[Data on locating visible targets]

►

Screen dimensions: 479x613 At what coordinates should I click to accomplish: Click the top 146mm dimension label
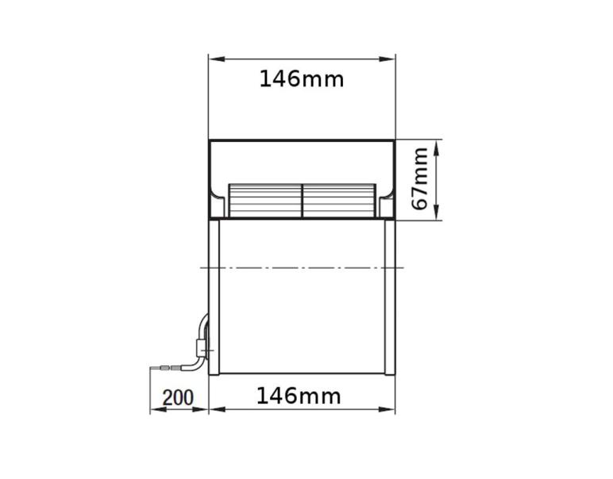tap(302, 79)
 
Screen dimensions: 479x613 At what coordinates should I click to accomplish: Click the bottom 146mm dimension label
tap(299, 396)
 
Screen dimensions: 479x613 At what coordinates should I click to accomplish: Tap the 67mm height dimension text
tap(420, 178)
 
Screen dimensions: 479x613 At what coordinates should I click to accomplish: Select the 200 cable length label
tap(178, 397)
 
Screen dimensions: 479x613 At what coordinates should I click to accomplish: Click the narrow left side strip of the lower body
tap(214, 297)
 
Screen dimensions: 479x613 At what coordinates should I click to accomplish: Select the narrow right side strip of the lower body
tap(389, 297)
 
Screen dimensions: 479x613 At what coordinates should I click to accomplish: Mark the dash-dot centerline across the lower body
tap(302, 268)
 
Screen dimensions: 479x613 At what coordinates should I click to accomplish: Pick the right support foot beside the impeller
tap(387, 205)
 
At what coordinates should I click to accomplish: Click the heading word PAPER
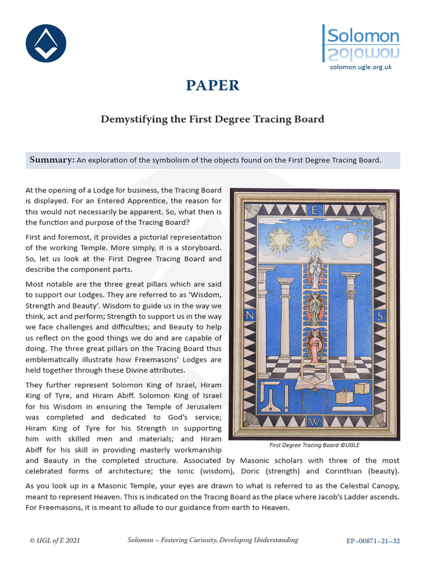pos(213,85)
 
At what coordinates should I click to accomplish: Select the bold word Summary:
pos(52,160)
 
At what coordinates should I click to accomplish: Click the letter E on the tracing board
pos(315,211)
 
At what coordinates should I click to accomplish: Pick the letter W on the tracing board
pos(315,422)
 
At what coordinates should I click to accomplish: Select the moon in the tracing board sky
pos(349,240)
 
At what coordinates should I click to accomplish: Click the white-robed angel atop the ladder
pos(315,272)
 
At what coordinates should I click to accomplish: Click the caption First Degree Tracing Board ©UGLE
pos(314,445)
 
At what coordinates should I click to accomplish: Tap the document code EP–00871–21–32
pos(373,540)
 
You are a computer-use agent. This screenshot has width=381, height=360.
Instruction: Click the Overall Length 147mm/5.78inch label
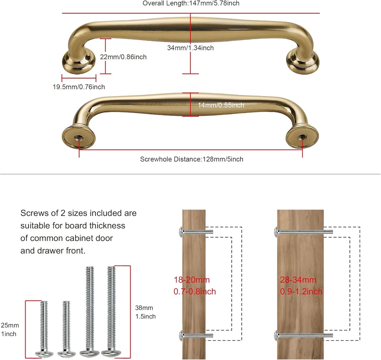pyautogui.click(x=191, y=3)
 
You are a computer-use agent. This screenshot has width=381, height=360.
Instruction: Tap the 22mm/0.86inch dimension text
pyautogui.click(x=123, y=57)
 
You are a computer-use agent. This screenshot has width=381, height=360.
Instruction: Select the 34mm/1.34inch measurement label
pyautogui.click(x=190, y=48)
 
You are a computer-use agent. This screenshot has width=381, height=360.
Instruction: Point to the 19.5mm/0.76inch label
pyautogui.click(x=79, y=87)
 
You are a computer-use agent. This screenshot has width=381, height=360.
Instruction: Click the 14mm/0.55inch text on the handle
pyautogui.click(x=221, y=105)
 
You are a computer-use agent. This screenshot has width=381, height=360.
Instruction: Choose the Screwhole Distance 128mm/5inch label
pyautogui.click(x=192, y=159)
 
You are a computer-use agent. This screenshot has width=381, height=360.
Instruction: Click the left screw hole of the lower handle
pyautogui.click(x=79, y=136)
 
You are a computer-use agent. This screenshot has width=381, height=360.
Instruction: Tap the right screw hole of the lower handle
pyautogui.click(x=302, y=136)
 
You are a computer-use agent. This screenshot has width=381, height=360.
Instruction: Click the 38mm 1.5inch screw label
pyautogui.click(x=145, y=312)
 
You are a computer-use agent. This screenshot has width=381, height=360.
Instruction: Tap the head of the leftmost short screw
pyautogui.click(x=44, y=353)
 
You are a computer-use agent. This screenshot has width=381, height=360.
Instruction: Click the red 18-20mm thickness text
pyautogui.click(x=194, y=286)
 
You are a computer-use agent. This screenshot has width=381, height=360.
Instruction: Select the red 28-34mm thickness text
pyautogui.click(x=301, y=286)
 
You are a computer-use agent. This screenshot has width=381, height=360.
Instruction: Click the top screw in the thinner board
pyautogui.click(x=195, y=232)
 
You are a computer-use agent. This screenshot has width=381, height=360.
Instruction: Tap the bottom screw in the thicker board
pyautogui.click(x=304, y=335)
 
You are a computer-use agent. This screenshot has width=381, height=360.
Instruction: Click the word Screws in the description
pyautogui.click(x=35, y=213)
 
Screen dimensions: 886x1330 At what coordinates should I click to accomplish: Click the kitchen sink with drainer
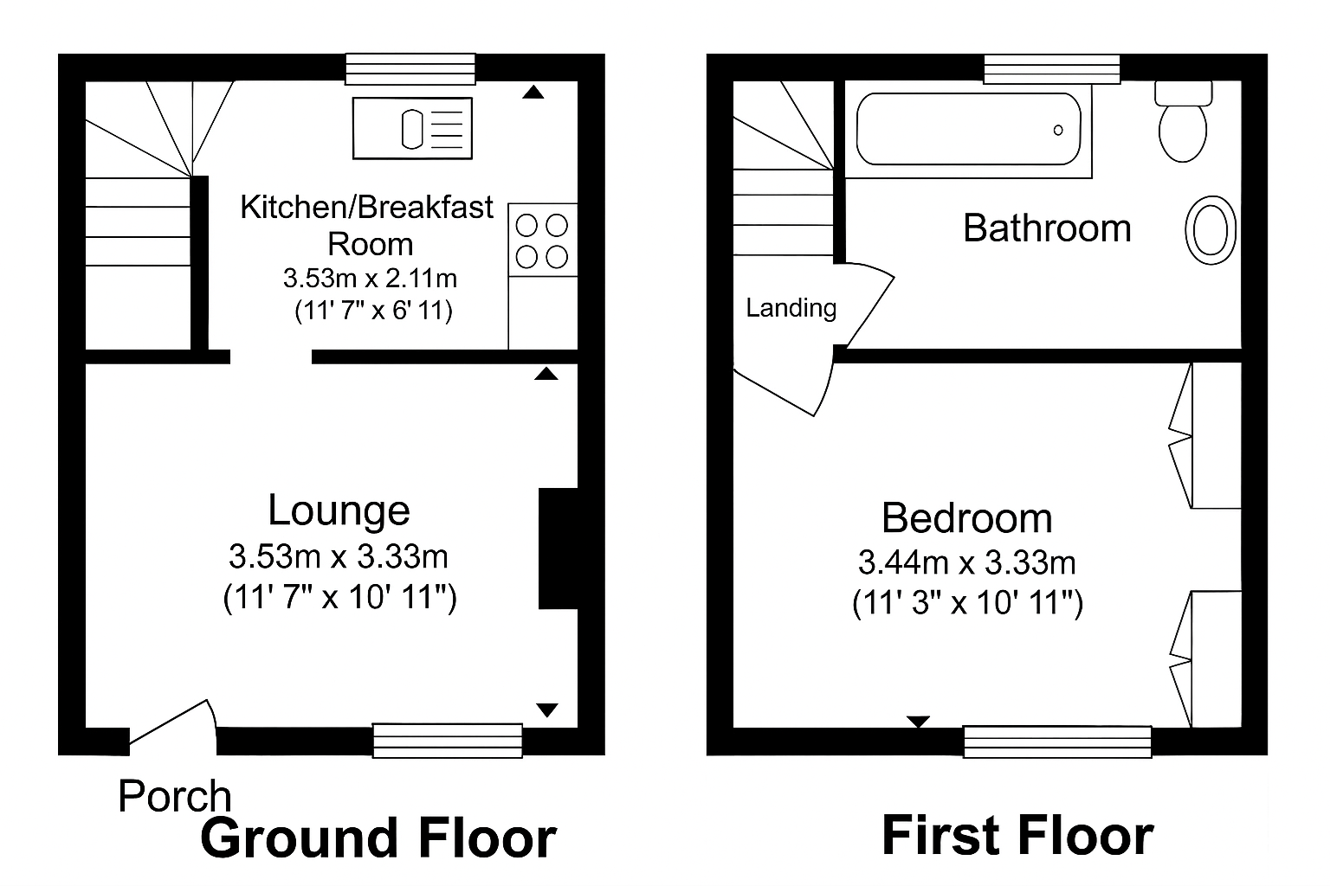pos(413,129)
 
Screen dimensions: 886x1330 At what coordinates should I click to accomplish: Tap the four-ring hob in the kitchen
pos(542,241)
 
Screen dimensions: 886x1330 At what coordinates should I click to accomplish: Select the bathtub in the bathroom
pos(968,129)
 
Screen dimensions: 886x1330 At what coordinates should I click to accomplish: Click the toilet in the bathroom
pos(1183,123)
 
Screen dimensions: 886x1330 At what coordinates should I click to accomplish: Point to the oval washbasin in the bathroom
pos(1210,230)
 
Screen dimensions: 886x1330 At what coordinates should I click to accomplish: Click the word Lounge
pos(339,510)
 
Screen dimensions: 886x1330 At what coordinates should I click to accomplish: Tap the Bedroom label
pos(966,518)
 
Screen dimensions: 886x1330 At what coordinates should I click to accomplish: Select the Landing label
pos(791,308)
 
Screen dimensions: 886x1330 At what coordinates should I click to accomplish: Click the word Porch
pos(175,796)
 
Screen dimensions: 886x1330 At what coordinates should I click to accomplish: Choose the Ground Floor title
pos(378,838)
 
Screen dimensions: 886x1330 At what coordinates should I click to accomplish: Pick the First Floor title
pos(1017,836)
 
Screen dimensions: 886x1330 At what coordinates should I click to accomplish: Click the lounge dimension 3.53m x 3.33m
pos(339,556)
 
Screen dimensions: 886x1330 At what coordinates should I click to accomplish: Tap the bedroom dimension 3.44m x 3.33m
pos(966,563)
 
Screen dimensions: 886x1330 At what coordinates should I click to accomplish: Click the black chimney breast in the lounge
pos(558,549)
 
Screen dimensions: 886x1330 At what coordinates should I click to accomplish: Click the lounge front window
pos(448,741)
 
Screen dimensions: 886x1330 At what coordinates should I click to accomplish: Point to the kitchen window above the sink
pos(410,69)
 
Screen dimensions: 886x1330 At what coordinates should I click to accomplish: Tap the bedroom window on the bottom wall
pos(1057,742)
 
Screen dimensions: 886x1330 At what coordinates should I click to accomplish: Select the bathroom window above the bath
pos(1052,69)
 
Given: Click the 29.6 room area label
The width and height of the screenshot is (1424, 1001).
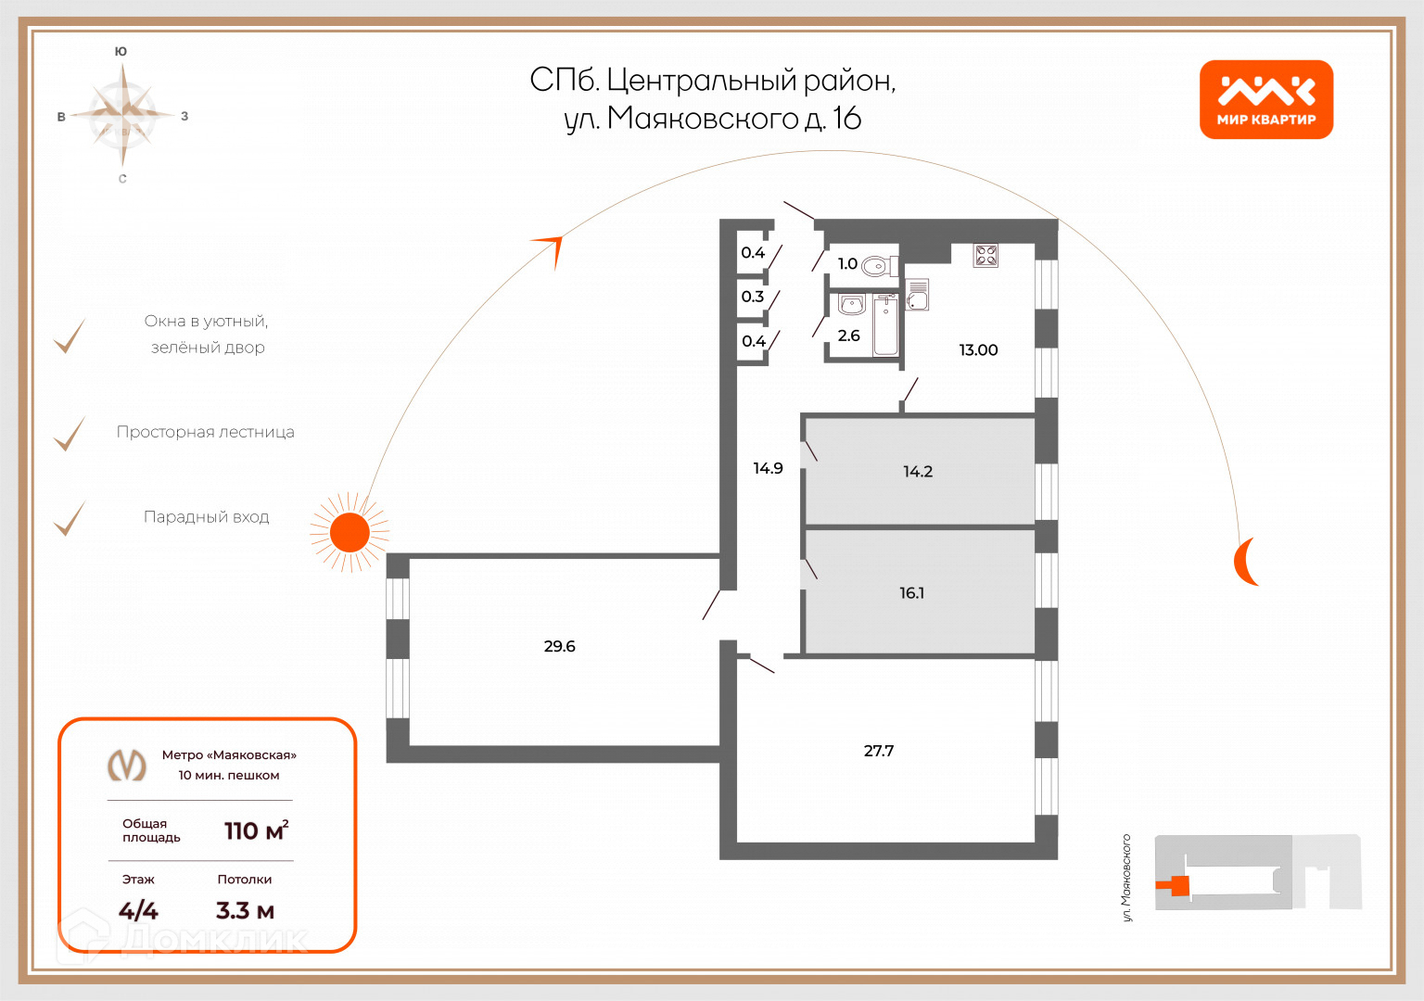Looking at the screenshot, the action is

◄

**Task instructions**: Render the records above as a numbered list with no blank lines between items, leaving out the pictures.

**Response to the exercise**:
1. Screen dimensions: 479x613 At what coordinates should I click to accomplish: Click the top 146mm dimension label
2. tap(302, 79)
3. Screen dimensions: 479x613 At what coordinates should I click to accomplish: Click the bottom 146mm dimension label
4. tap(299, 396)
5. Screen dimensions: 479x613 At what coordinates should I click to accomplish: Tap the 67mm height dimension text
6. tap(420, 178)
7. Screen dimensions: 479x613 At what coordinates should I click to accomplish: Select the 200 cable length label
8. tap(178, 397)
9. Screen dimensions: 479x613 At what coordinates should I click to accomplish: Click the narrow left side strip of the lower body
10. tap(214, 297)
11. Screen dimensions: 479x613 At what coordinates should I click to accomplish: Select the narrow right side strip of the lower body
12. tap(389, 297)
13. Screen dimensions: 479x613 At what coordinates should I click to accomplish: Mark the dash-dot centerline across the lower body
14. tap(302, 268)
15. Screen dimensions: 479x613 At what coordinates should I click to accomplish: Pick the right support foot beside the impeller
16. tap(387, 205)
17. At what coordinates should I click to accomplish: Click the heading word PAPER
18. pos(213,85)
19. At what coordinates should I click to accomplish: Select the bold word Summary:
20. pos(52,160)
21. At what coordinates should I click to accomplish: Click the letter E on the tracing board
22. pos(315,211)
23. At what coordinates should I click to accomplish: Pick the letter W on the tracing board
24. pos(315,422)
25. At what coordinates should I click to accomplish: Select the moon in the tracing board sky
26. pos(349,240)
27. At what coordinates should I click to accomplish: Click the white-robed angel atop the ladder
28. pos(315,272)
29. At what coordinates should I click to accomplish: Click the caption First Degree Tracing Board ©UGLE
30. pos(314,445)
31. At what coordinates should I click to accomplish: Tap the document code EP–00871–21–32
32. pos(373,540)
33. You are a computer-use agent. This screenshot has width=381, height=360.
34. Instruction: Click the Overall Length 147mm/5.78inch label
35. pyautogui.click(x=191, y=3)
36. You are a computer-use agent. This screenshot has width=381, height=360.
37. Instruction: Tap the 22mm/0.86inch dimension text
38. pyautogui.click(x=123, y=57)
39. You are a computer-use agent. This screenshot has width=381, height=360.
40. Instruction: Select the 34mm/1.34inch measurement label
41. pyautogui.click(x=190, y=48)
42. You are a computer-use agent. This screenshot has width=381, height=360.
43. Instruction: Point to the 19.5mm/0.76inch label
44. pyautogui.click(x=79, y=87)
45. You are a computer-use agent. This screenshot has width=381, height=360.
46. Instruction: Click the 14mm/0.55inch text on the handle
47. pyautogui.click(x=221, y=105)
48. You are a computer-use agent. This screenshot has width=381, height=360.
49. Instruction: Choose the Screwhole Distance 128mm/5inch label
50. pyautogui.click(x=192, y=159)
51. You are a computer-use agent. This screenshot has width=381, height=360.
52. Instruction: Click the left screw hole of the lower handle
53. pyautogui.click(x=79, y=136)
54. You are a computer-use agent. This screenshot has width=381, height=360.
55. Instruction: Tap the right screw hole of the lower handle
56. pyautogui.click(x=302, y=136)
57. You are a computer-use agent. This screenshot has width=381, height=360.
58. Instruction: Click the 38mm 1.5inch screw label
59. pyautogui.click(x=145, y=312)
60. You are a computer-use agent. This screenshot has width=381, height=360.
61. Instruction: Tap the head of the leftmost short screw
62. pyautogui.click(x=44, y=353)
63. You are a computer-use agent. This screenshot has width=381, height=360.
64. Instruction: Click the red 18-20mm thickness text
65. pyautogui.click(x=194, y=286)
66. You are a computer-use agent. This screenshot has width=381, height=360.
67. Instruction: Select the red 28-34mm thickness text
68. pyautogui.click(x=301, y=286)
69. You are a computer-use agent. This screenshot has width=381, height=360.
70. Instruction: Click the top screw in the thinner board
71. pyautogui.click(x=195, y=232)
72. You are a computer-use agent. This screenshot has width=381, height=360.
73. Instruction: Tap the bottom screw in the thicker board
74. pyautogui.click(x=304, y=335)
75. You are a computer-use agent. This screenshot has width=381, height=360.
76. Instruction: Click the word Screws in the description
77. pyautogui.click(x=35, y=213)
78. Screen dimensions: 886x1330 At what coordinates should I click to accomplish: Click the kitchen sink with drainer
79. pos(413,129)
80. Screen dimensions: 886x1330 At what coordinates should I click to accomplish: Tap the four-ring hob in the kitchen
81. pos(542,241)
82. Screen dimensions: 886x1330 At what coordinates should I click to accomplish: Select the bathtub in the bathroom
83. pos(968,129)
84. Screen dimensions: 886x1330 At what coordinates should I click to accomplish: Click the toilet in the bathroom
85. pos(1183,123)
86. Screen dimensions: 886x1330 At what coordinates should I click to accomplish: Point to the oval washbasin in the bathroom
87. pos(1210,230)
88. Screen dimensions: 886x1330 At what coordinates should I click to accomplish: Click the word Lounge
89. pos(339,510)
90. Screen dimensions: 886x1330 At what coordinates should I click to accomplish: Tap the Bedroom label
91. pos(966,518)
92. Screen dimensions: 886x1330 At what coordinates should I click to accomplish: Select the Landing label
93. pos(791,308)
94. Screen dimensions: 886x1330 At what coordinates should I click to accomplish: Click the word Porch
95. pos(175,796)
96. Screen dimensions: 886x1330 At what coordinates should I click to accomplish: Choose the Ground Floor title
97. pos(378,838)
98. Screen dimensions: 886x1330 At what coordinates should I click to accomplish: Pick the First Floor title
99. pos(1017,836)
100. Screen dimensions: 886x1330 At what coordinates should I click to accomplish: Click the lounge dimension 3.53m x 3.33m
101. pos(339,556)
102. Screen dimensions: 886x1330 At what coordinates should I click to accomplish: Tap the bedroom dimension 3.44m x 3.33m
103. pos(966,563)
104. Screen dimensions: 886x1330 At what coordinates should I click to accomplish: Click the black chimney breast in the lounge
105. pos(558,549)
106. Screen dimensions: 886x1330 At what coordinates should I click to accomplish: Click the lounge front window
107. pos(448,741)
108. Screen dimensions: 886x1330 At what coordinates should I click to accomplish: Point to the kitchen window above the sink
109. pos(410,69)
110. Screen dimensions: 886x1330 At what coordinates should I click to accomplish: Tap the bedroom window on the bottom wall
111. pos(1057,742)
112. Screen dimensions: 886x1330 At what coordinates should I click to accomplish: Select the bathroom window above the bath
113. pos(1052,69)
114. Given: Click the 29.6 room area label
115. The width and height of the screenshot is (1424, 1001).
116. Looking at the screenshot, the action is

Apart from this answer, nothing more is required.